SIP Registration DNS errors

Hi!

I’ve had an Asterisk 13 setup working perfectly for the past two or three months, but for the past couple of days my SIP trunk will start failing to register after about an hour of the server running.

Disabling/Enabling the trunk will do nothing, but rebooting will bring it back up for another hour before it goes down again.

I haven’t changed anything from the configuration settings. It might be a provider issue but their support is fairly terrible so I’d rather troubleshoot everything I can before calling them.

Thanks for any help!

Here’s the error log:

[2016-07-05 02:11:14] NOTICE[2162] chan_sip.c: – Registration for ‘115555555@11555555’ timed out, trying again (Attempt #1036)
[2016-07-05 02:11:34] WARNING[2162] chan_sip.c: Probably a DNS error for registration to 115555555@11555555, trying REGISTER again (after 20 seconds)

You have a bogus domain name. You probably had working DNS before that was promptly responding that is is bougus, but that DNS is no longer responding.

If that’s the case then why would it start working again after a reboot?

Do you mean Asterisk reloading or rebooting an entire server?

How should this name be resolved? Could you show the following outputs:
cat /etc/hosts
cat /etc/resolv.conf
dig 11555555

I meant rebooting the whole VM, rebooting Asterisk (core restart gracefully) didn’t help.

I ended up doing a fresh install of Asterisk and with almost exactly the same settings (manually rebuilt, I didn’t use a config backup just in case) it seems to be working perfectly again.

My hunch is that FreePBX/Asterisk’s DNS cache got messed up somehow but I didn’t know how to rebuild it without reinstalling.

11555555 is just my way of obscuring my phone number/SIP username. The registration string is 11555555:SECRET@11555555/115555555

Out of curiousity, I spun up the old VM and run the commands you mentioned (replacing 11555555 with the actual number:

127.0.0.1 localhost localhost.localdomain localhost4 localhost4.localdomain4
::1 localhost localhost.localdomain localhost6 localhost6.localdomain6

nameserver 127.0.0.1
nameserver 8.8.4.4
nameserver 8.8.8.8
namesever 192.168.1.1

When the problem started I only had “nameserver 192.168.1.1” for some reason and I added the rest just in case, but it didn’t help.

(I ran this command with the VM disconnected from the network)

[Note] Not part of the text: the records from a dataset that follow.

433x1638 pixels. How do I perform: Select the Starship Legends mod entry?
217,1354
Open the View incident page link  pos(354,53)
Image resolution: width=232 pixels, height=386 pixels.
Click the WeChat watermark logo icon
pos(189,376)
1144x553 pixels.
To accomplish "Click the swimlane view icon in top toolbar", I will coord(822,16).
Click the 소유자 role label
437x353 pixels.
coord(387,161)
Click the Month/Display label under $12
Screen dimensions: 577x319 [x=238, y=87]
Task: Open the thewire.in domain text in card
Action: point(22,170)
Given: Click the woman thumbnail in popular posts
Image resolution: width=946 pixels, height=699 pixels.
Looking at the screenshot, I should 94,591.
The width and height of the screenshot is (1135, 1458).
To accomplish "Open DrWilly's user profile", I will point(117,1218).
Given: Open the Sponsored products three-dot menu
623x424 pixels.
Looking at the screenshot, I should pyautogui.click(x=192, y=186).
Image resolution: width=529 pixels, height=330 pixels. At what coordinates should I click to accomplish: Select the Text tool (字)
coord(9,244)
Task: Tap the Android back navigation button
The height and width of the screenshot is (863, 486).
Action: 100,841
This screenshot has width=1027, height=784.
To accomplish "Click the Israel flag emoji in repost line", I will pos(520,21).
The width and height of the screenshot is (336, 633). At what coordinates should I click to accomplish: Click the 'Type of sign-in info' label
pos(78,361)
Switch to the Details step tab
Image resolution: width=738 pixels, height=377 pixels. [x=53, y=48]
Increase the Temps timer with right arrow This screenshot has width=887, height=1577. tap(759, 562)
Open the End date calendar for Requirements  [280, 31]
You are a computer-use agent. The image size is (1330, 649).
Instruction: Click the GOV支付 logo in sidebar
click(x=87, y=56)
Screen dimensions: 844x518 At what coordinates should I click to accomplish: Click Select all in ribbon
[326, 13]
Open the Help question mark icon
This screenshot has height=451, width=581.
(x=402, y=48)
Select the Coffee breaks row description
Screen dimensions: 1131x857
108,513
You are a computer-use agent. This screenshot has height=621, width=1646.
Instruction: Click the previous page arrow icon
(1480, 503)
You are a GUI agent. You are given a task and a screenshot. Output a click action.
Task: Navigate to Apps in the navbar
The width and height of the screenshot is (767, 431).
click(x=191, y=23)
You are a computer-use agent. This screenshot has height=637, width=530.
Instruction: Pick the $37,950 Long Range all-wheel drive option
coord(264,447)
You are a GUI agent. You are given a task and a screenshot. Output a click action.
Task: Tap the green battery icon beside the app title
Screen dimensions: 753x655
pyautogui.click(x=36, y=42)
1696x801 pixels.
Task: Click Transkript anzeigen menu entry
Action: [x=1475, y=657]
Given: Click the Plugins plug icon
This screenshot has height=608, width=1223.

; <<>> DiG 9.8.2rc1-RedHat-9.8.2-0.23.rc1.e16_5.1 <<>> 115555555
;; global options: +cmd
;; Got answer:
;; ->>HEADER<<- opcode: QUERY, status: NOERROR, id: 16621
;; flags: qr rd ra; QUERY: 1, ANSWER: 1, AUTHORITY: 0, ADDITIONAL: 0

;; QUESTION SECTION:
;115555555. IN A

;; ANSWER SECTION:
115555555. 0 IN NS 68.178.17.244

;; Query time: 13 msec
;; SERVER: 127.0.0.1#53(127.0.0.1)
;; WHEN: Thu July 7 13:32:05 2016
;; MSG SIZE rcvd: 44

And here’s the same command when run in the new VM, which works fine and which is connected to the network:

; <<>> DiG 9.8.2rc1-RedHat-9.8.2-0.23.rc1.e16_5.1 <<>> 115555555
;; global options: +cmd
;; Got answer:
;; ->>HEADER<<- opcode: QUERY, status: NOERROR, id: 64288
;; flags: qr rd ra; QUERY: 1, ANSWER: 0, AUTHORITY: 1, ADDITIONAL: 0

;; QUESTION SECTION:
;115555555. IN A

;; ANSWER SECTION:
115555555. 1798 IN SOA a.root-servers.net. nstld.verisign-grs.com. 2016070700 1800 900 604800 86400

;; Query time: 43 msec
;; SERVER: 192.168.1.1#53(192.168.1.1)
;; WHEN: Thu July 7 13:33:49 2016
;; MSG SIZE rcvd: 103

In any case, the new VM is working fine so this is all academic, though it’d be nice to know what to do if it happens again.

Thanks for all the help!

So, you have a real domain name, not a bogus ‘11555555’. This sequence of digits was confusing.

Anyway, your DNS configuration is rather strange - you seem to be running a nameserver on a local machine (at least, on its loopback interface), somewhere else in the internal network (192.168.1.1) and using open Google name servers.

If the issue arises again, the whole DNS configuration (and underlying network / iptables configuration) should be reviewed - this problem is not directly related to Asterisk.